(Collected data entries)
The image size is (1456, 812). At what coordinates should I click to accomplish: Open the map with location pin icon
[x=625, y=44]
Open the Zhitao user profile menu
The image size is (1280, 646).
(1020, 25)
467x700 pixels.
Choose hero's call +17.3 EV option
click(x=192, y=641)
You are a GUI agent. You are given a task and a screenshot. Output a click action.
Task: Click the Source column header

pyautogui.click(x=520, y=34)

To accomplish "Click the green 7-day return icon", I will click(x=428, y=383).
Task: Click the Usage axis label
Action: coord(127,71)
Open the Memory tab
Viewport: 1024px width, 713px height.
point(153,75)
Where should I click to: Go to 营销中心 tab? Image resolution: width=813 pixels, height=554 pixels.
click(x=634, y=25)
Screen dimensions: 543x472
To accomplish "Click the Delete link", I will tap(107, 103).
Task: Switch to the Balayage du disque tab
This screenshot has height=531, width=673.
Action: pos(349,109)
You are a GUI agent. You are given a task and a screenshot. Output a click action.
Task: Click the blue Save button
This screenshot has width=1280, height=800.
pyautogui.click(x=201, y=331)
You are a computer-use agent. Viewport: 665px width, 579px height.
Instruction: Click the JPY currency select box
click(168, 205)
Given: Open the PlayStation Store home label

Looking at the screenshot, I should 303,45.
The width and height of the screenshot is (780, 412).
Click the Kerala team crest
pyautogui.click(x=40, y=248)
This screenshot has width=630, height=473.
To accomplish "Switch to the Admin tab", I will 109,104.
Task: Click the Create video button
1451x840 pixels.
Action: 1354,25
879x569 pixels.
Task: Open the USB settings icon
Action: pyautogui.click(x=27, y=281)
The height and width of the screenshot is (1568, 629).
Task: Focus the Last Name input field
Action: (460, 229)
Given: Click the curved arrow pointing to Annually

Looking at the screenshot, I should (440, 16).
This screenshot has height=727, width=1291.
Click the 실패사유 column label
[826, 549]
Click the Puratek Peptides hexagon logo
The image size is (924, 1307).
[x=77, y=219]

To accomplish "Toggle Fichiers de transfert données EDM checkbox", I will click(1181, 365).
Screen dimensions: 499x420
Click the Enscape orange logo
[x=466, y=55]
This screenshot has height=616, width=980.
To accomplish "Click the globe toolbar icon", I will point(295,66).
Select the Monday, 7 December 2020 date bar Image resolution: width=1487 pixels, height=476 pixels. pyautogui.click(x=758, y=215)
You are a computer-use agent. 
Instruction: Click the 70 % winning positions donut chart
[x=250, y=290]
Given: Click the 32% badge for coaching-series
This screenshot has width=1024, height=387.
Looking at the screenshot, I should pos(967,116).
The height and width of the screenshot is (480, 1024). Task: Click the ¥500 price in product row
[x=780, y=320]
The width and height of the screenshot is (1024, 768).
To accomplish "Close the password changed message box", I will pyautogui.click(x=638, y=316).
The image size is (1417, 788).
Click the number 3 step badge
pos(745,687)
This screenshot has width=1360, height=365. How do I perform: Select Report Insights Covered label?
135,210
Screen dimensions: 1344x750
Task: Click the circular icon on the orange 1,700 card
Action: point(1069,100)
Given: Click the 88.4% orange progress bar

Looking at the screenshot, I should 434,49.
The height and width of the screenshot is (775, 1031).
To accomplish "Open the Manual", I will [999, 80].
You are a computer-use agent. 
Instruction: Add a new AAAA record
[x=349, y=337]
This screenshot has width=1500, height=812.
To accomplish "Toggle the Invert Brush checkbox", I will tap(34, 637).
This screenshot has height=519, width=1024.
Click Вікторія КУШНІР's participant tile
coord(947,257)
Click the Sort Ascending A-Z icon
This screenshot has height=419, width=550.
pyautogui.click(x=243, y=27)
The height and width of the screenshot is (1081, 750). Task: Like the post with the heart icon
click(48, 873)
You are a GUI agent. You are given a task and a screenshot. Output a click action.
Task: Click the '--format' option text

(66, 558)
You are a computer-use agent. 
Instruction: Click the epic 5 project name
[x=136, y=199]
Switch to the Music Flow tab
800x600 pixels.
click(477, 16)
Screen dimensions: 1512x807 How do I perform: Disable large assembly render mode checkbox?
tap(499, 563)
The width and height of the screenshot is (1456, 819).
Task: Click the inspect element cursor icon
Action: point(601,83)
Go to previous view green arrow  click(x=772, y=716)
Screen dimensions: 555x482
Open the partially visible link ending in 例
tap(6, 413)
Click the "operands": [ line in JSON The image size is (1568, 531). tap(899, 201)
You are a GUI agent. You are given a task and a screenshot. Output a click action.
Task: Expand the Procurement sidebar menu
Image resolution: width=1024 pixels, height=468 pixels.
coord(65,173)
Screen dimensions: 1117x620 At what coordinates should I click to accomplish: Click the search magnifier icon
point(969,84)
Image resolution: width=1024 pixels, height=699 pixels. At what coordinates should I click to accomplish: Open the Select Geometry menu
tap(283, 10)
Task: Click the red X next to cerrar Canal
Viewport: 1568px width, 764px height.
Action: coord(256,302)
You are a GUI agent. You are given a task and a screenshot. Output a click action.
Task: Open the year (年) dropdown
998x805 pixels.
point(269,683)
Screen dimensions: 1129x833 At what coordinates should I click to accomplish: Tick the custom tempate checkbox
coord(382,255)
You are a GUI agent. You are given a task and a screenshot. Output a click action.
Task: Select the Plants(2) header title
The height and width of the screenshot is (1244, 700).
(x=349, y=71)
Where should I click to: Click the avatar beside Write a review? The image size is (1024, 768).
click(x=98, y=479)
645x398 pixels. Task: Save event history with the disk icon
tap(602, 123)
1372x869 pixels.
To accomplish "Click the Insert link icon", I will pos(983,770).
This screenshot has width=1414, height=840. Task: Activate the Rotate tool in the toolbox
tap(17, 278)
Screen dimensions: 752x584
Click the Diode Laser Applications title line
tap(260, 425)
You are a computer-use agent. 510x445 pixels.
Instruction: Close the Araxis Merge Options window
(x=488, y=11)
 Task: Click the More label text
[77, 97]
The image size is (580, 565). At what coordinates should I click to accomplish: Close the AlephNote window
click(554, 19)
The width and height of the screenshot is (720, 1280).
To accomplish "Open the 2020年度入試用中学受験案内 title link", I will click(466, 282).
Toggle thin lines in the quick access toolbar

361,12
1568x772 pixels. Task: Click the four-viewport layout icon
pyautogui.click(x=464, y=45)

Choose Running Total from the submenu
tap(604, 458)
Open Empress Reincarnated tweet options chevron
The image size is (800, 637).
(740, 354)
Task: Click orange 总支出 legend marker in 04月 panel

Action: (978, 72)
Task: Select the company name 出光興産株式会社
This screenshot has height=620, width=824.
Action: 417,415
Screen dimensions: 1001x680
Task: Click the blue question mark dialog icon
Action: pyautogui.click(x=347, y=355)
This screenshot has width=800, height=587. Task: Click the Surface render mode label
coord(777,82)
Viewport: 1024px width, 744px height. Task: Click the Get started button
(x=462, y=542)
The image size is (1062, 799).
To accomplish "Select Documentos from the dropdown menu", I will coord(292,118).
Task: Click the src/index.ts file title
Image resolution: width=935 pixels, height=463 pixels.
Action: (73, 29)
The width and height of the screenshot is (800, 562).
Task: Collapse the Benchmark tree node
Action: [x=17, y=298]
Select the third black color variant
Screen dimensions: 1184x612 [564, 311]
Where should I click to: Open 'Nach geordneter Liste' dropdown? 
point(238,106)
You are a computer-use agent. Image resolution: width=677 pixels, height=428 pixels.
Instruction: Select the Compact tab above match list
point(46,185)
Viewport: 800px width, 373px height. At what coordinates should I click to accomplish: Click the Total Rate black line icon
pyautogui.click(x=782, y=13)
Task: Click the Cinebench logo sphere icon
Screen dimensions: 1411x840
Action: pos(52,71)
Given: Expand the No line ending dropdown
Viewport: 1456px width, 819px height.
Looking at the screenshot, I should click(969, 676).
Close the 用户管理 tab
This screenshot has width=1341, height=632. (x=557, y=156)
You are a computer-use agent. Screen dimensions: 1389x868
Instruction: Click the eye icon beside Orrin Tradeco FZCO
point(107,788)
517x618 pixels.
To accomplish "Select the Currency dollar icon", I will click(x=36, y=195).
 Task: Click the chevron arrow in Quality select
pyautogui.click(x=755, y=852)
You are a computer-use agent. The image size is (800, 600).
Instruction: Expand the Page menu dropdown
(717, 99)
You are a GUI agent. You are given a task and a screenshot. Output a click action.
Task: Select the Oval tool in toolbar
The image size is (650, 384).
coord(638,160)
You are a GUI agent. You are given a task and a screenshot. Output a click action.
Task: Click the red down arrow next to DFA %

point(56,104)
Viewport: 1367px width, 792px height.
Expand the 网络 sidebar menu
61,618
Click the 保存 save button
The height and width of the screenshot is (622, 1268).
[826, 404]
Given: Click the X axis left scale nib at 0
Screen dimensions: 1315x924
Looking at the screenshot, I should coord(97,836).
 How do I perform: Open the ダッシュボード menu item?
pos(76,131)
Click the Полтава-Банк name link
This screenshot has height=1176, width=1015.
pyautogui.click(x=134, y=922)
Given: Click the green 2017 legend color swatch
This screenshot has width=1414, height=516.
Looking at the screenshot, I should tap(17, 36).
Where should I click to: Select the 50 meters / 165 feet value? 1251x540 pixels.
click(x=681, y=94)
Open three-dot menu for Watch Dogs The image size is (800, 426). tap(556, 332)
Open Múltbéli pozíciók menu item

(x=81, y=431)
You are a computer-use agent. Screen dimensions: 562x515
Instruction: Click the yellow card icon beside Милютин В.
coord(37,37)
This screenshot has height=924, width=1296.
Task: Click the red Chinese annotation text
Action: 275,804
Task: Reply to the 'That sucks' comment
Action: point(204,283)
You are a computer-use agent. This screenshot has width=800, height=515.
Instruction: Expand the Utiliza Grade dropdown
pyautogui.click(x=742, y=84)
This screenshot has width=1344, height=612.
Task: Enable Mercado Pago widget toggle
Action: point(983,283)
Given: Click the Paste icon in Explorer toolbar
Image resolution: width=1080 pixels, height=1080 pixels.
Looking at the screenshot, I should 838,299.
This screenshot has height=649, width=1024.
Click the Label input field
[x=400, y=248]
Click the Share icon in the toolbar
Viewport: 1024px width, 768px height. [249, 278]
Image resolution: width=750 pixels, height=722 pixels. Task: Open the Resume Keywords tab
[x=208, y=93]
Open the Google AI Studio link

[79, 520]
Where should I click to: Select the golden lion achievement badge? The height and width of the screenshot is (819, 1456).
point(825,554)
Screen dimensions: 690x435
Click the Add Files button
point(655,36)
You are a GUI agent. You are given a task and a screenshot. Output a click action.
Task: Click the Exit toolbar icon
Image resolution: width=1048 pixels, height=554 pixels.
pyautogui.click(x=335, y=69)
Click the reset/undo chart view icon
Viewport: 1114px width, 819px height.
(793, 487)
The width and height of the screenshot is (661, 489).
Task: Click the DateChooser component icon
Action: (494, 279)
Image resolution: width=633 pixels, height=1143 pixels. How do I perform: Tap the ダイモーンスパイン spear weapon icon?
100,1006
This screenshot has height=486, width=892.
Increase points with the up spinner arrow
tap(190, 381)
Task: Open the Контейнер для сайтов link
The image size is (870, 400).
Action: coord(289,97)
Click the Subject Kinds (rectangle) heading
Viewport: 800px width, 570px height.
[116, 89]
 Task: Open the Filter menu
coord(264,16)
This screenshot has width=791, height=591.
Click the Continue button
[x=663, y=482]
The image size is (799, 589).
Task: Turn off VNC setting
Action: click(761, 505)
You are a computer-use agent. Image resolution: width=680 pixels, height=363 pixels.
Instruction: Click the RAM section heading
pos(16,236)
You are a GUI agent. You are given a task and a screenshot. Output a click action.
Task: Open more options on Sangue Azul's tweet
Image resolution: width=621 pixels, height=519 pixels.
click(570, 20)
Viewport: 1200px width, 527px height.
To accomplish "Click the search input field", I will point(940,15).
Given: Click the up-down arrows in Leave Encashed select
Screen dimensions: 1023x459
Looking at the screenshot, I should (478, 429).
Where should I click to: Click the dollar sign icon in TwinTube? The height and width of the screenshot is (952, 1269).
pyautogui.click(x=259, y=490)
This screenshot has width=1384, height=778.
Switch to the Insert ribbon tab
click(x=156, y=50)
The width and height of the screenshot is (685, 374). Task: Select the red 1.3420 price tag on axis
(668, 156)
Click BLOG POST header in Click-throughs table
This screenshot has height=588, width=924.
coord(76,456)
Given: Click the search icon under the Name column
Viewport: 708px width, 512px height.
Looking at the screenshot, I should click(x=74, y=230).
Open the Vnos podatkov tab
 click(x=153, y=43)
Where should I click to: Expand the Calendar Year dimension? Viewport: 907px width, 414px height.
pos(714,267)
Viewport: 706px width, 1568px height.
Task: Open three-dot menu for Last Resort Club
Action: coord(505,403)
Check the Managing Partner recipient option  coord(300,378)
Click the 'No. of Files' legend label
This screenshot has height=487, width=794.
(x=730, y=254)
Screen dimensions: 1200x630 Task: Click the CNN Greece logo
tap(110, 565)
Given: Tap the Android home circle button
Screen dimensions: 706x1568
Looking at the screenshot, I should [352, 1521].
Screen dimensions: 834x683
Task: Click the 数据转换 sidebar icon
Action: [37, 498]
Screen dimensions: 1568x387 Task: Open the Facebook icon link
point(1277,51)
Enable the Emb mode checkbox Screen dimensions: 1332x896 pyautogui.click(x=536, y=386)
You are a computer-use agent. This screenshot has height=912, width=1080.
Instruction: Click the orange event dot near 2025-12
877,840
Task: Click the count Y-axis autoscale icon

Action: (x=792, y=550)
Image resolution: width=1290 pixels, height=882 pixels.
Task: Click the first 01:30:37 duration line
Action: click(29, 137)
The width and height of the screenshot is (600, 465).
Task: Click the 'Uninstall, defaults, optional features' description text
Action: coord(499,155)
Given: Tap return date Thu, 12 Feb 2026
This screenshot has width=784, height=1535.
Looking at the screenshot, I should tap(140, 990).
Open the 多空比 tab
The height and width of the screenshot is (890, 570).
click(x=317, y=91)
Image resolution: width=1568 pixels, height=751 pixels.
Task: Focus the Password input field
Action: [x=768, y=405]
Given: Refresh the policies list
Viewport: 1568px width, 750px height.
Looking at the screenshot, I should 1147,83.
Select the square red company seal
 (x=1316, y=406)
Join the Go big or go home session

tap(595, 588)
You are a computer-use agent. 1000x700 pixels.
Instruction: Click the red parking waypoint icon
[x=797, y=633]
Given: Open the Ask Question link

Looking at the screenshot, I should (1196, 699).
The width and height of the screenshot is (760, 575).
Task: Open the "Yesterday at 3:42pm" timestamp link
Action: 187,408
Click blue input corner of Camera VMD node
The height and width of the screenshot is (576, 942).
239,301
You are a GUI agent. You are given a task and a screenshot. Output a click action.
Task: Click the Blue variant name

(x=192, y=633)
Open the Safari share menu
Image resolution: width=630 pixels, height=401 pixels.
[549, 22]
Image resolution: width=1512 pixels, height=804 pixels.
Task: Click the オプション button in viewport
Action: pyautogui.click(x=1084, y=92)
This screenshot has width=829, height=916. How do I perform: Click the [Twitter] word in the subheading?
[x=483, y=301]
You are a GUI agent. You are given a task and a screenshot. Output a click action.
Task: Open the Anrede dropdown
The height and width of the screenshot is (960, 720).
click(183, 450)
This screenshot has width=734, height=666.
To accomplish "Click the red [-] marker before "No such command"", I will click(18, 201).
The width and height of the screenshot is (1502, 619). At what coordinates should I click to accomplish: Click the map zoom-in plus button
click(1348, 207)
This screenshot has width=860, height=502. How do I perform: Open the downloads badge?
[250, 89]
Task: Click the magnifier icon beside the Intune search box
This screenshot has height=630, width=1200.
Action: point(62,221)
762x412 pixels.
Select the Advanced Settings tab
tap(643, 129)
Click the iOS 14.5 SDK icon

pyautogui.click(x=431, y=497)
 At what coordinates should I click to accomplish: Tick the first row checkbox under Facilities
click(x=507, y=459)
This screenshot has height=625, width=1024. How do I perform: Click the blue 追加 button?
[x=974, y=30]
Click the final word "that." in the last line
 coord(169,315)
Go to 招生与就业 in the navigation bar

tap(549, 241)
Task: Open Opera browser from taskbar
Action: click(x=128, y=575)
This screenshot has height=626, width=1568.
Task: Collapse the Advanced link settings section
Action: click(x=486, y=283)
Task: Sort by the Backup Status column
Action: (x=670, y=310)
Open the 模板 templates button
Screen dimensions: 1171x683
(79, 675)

Task objective: Could you restate, word for word, the lines above from the one with "Given: Tap return date Thu, 12 Feb 2026" to the one with "Given: Refresh the policies list", both included?

Task result:
Given: Tap return date Thu, 12 Feb 2026
This screenshot has width=784, height=1535.
Looking at the screenshot, I should tap(140, 990).
Open the 多空比 tab
The height and width of the screenshot is (890, 570).
click(x=317, y=91)
Image resolution: width=1568 pixels, height=751 pixels.
Task: Focus the Password input field
Action: [x=768, y=405]
Given: Refresh the policies list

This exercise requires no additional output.